In January 1962 AIP had signed Richard Matheson to write two costarring vehicles for Vincent Price and Peter Lorre, the first a full-length horrorcomedy based on Edgar Allan Poe’s poem “The Raven,” and the second an untitled comedy. This suited Matheson, who admitted never having any particular interest in the gothic storyteller. In fact, the prospect of adapting another of the author’s stygian tales distressed him. Corman likewise winced, uneasy with the thought of repeating himself. “It was tongue-in-cheek from the very beginning,” admitted Matheson. From the eighteen six-line stanzas of the poem lamenting the lost Lenore, he created a screenplay that spoofed itself and the Poe series altogether, behaving every bit like a mischievous child mocking its overweening parents. By now, Lorre’s appearance in horror-comedies had come to ou
tnumber his appearances in the genre they parodied.

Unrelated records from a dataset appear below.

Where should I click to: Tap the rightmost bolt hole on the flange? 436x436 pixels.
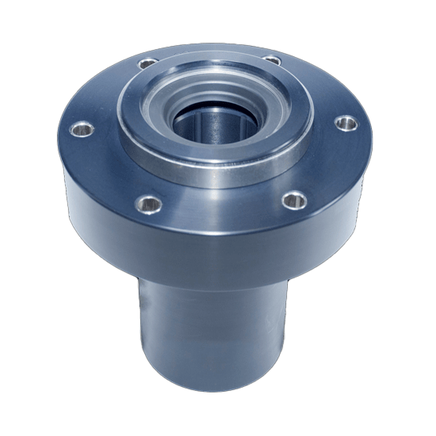[346, 123]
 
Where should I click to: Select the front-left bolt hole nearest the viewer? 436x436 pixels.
[148, 202]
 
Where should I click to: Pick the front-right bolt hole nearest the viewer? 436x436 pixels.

Again, the studio played it straight, taking audiences by surprise. Publicity went all out, overplaying its hand with horror hype that invited moviegoers to “step through the darkness, along touchstones of terror with the raven tapping evermore.” Lending the picture far more literary merit than it deserved, Lorre even maintained that the Poe team worked the author’s satirical sense of humor and dead wit into the picture. Although AIP claimed to have brought to the screen “the basic element of Poe’s great work,” The Raven bore almost no resemblance to its namesake. The publicity department capitalized on Price, Karloff, and Lorre’s first screen collaboration and fostered the idea that their collective power to horrify outweighed their individual efforts: “Now it lives on the giant motion picture screen in color and Panavision, starring the trio that make up the great TRIUMVIRATE OF TERROR—Vincent Price, Peter Lorre, Boris Karloff—greater than Dracula, Werewolf and Frankenstein together. Come on an adventure into monstrous terror, as gruesome, as great as the genius who created it.” A promotional recording for the film included Lorre reading portions of the poem, with Karloff telling moviegoers that “this is a sample of what happens in Edgar Allan Poe’s ‘The Raven’ … before the picture ends, I guarantee your blood will run cold…. Have I disturbed you? Oh, I didn’t mean to. I want you to see Edgar Allan Poe’s The Raven. You see, I share in the box office receipts.”
In The Raven, Lorre appeared as a rain-soaked raven that regains his human form in the gnomish figure of Dr. Bedlo, a medieval sorcerer, only to be reduced to a pool of raspberry jam before once more changing into a bird. After reading the script and agreeing that it made no sense, Price, Lorre, and Karloff wrote some additional jokes and brought them to Corman. “Roger just let the thing roll,” said costar Hazel Court. “He let the three of them have a go.” To set the mood, Price, who later said he played the role of Dr. Craven with his tongue in both cheeks, walked across his study, bumping his head on the end of a telescope, tipping off the audience right away.